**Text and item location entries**
·····

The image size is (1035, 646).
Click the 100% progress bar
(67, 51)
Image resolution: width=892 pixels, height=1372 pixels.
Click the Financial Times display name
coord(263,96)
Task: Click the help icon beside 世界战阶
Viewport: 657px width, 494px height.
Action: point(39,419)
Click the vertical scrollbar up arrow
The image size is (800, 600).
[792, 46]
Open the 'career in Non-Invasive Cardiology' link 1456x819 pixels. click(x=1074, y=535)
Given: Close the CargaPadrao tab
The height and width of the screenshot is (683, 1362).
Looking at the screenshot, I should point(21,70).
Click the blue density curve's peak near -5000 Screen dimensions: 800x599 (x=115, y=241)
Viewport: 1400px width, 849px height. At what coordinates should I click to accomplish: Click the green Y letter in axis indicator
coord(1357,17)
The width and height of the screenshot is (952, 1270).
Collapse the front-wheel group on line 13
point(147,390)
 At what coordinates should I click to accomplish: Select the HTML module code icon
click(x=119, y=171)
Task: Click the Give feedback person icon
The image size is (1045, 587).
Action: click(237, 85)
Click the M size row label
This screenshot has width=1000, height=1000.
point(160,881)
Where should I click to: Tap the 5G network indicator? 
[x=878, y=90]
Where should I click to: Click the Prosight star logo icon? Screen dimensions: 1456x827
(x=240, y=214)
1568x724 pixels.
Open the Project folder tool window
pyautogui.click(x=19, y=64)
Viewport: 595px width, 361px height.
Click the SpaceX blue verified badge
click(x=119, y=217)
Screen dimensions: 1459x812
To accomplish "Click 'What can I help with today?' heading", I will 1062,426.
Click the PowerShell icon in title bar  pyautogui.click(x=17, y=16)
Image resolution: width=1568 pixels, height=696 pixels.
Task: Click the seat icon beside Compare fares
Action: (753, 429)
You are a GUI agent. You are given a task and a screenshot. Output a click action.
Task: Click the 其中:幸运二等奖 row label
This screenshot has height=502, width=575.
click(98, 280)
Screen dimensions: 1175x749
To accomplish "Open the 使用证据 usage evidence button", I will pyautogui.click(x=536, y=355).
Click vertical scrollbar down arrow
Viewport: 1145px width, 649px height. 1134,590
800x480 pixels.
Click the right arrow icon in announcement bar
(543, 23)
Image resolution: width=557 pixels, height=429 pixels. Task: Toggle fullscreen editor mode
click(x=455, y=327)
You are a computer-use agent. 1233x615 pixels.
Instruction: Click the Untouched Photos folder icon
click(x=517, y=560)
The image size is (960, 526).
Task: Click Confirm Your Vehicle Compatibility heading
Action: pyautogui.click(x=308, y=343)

·····

**SHORT EXERCISE**
Reproduce verbatim the lines of the entries from the one containing "Task: Click the help icon beside 世界战阶" through the one containing "Open the 'career", including both of those lines.

**TASK RESPONSE**
Task: Click the help icon beside 世界战阶
Viewport: 657px width, 494px height.
Action: point(39,419)
Click the vertical scrollbar up arrow
The image size is (800, 600).
[792, 46]
Open the 'career in Non-Invasive Cardiology' link 1456x819 pixels. click(x=1074, y=535)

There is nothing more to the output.